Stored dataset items
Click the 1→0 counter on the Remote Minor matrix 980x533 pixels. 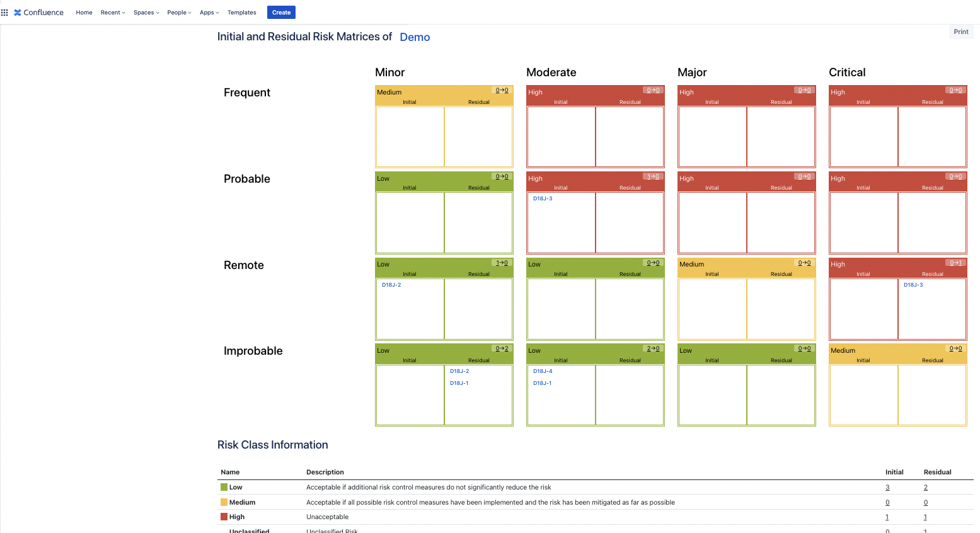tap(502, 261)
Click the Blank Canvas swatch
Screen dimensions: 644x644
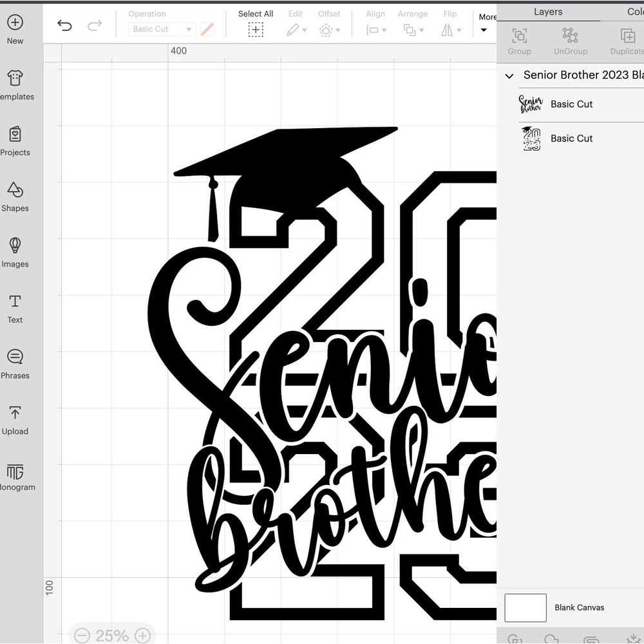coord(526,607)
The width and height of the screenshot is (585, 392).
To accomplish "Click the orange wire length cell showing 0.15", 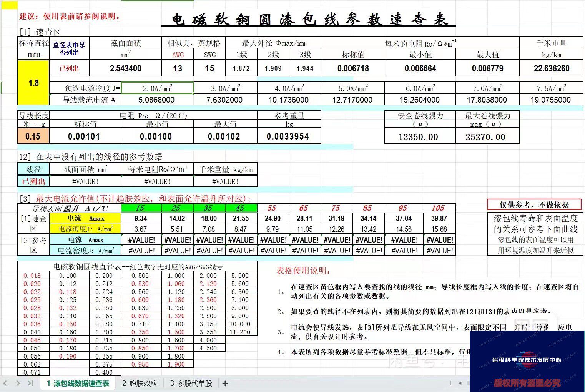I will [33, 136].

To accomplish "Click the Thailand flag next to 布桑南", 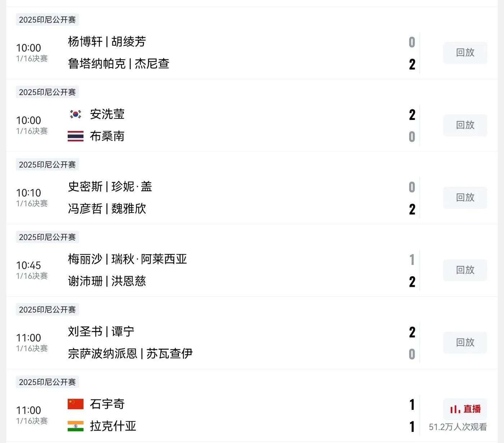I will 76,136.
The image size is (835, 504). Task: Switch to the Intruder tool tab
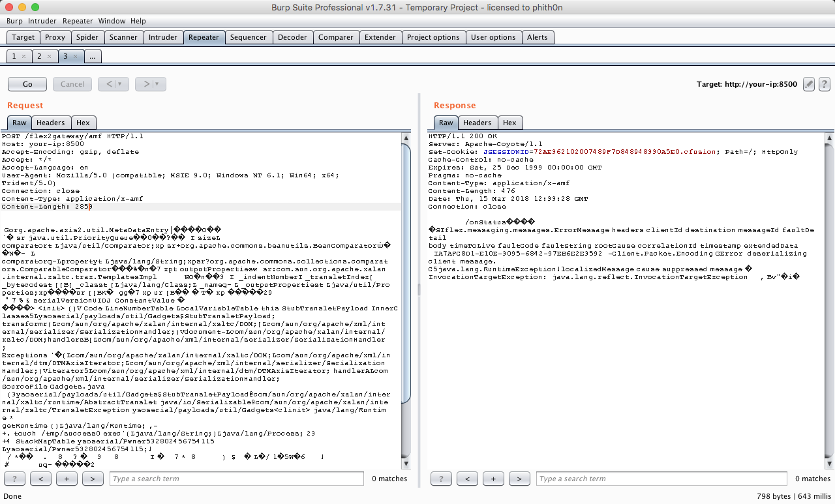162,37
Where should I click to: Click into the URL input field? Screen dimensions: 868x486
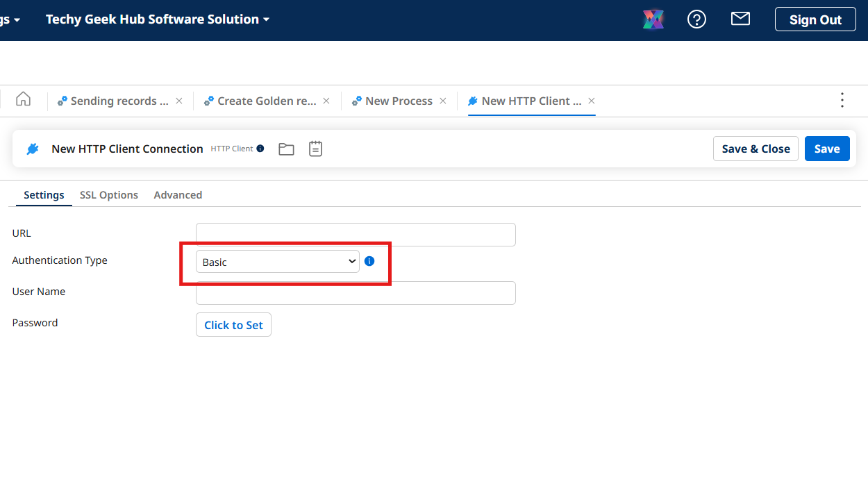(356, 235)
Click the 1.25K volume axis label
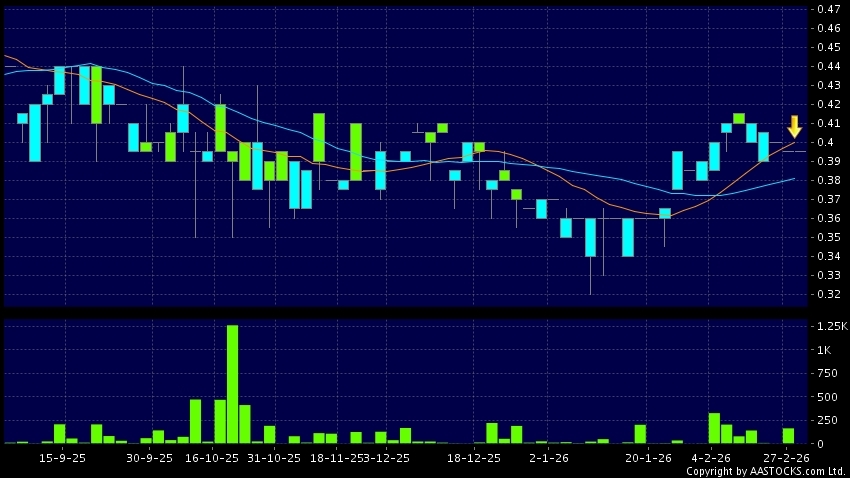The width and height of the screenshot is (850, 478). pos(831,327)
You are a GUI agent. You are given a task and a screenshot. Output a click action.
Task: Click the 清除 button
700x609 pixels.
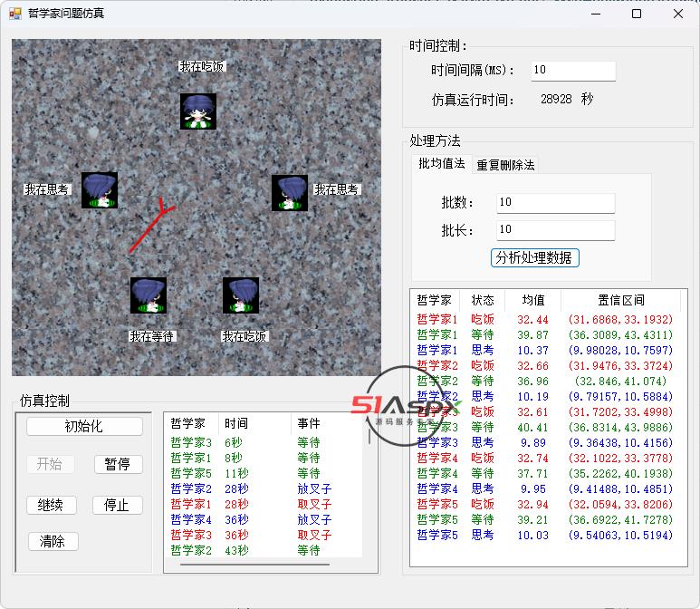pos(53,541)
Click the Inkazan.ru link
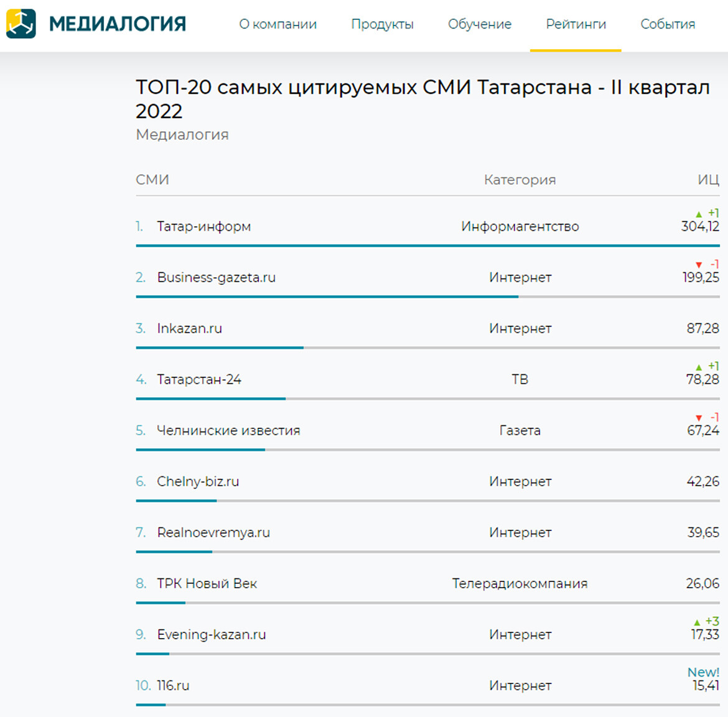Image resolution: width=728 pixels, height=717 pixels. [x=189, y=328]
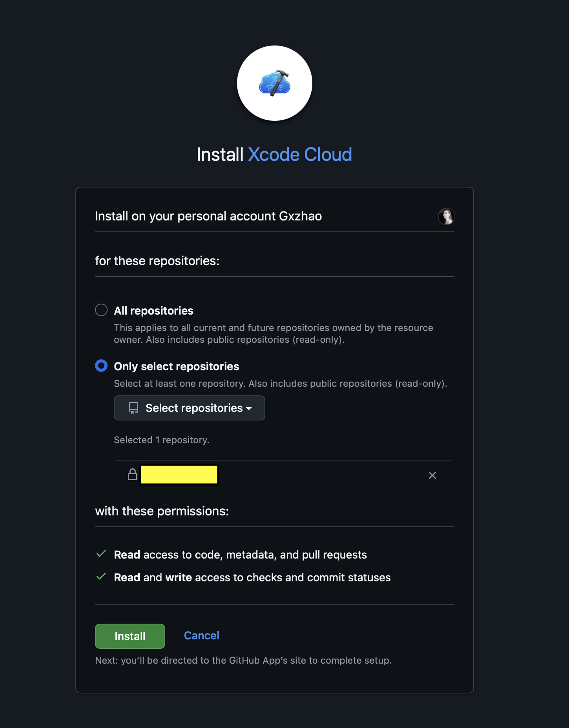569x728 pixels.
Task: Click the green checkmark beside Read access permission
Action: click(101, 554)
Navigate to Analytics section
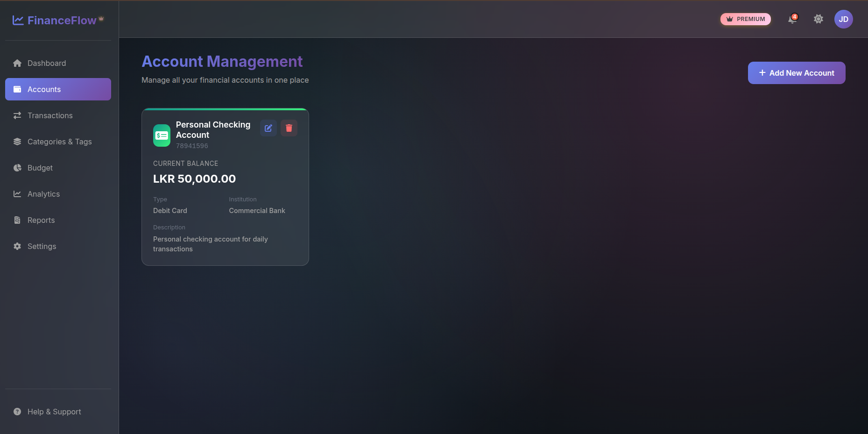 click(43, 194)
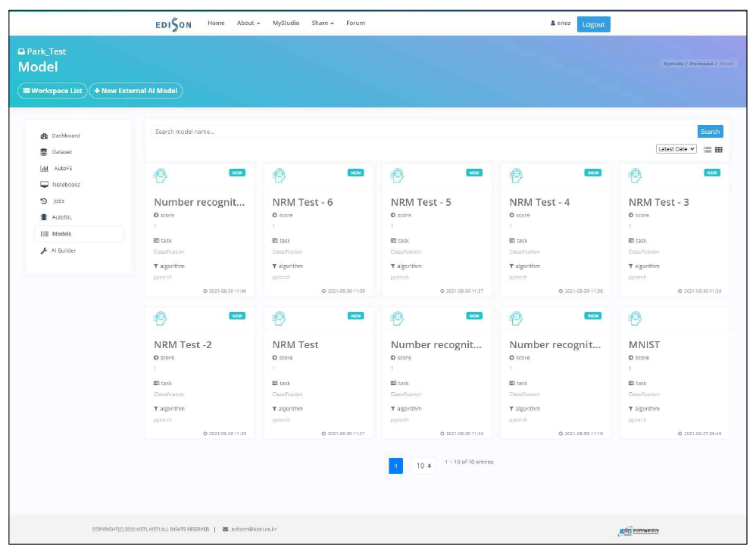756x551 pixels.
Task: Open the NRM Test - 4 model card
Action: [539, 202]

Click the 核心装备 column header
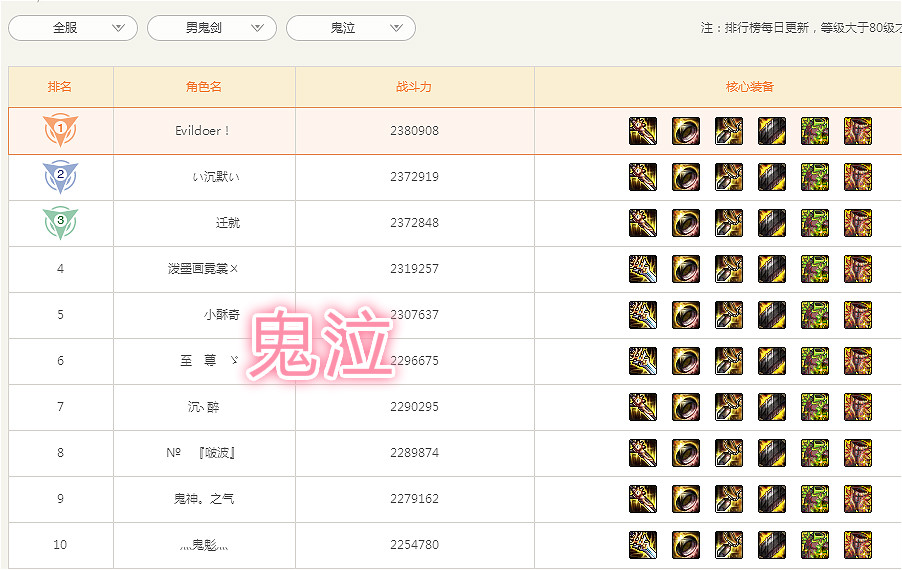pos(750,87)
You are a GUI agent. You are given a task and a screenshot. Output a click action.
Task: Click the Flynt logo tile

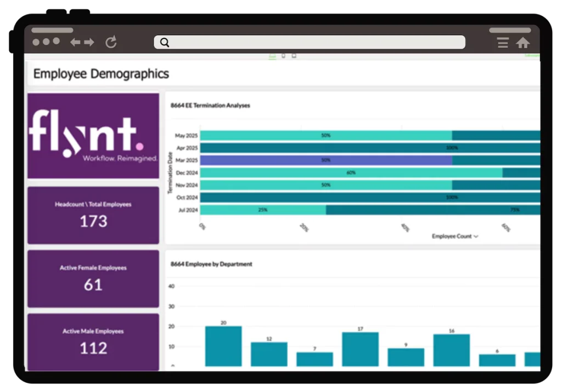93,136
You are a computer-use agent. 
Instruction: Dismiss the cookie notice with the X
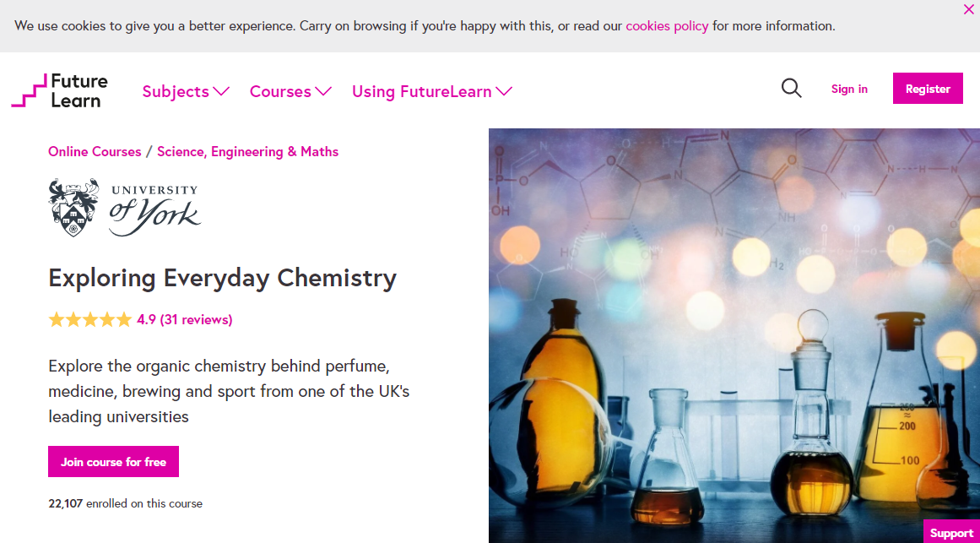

#### Work instructions
In the copy, include exactly the lines from the one with "Task: Click the Flynt logo tile" through the final line of the data, both ends included, and no pictures.

#### Your response
Task: Click the Flynt logo tile

93,136
You are a computer-use agent. 
Instruction: Dismiss the cookie notice with the X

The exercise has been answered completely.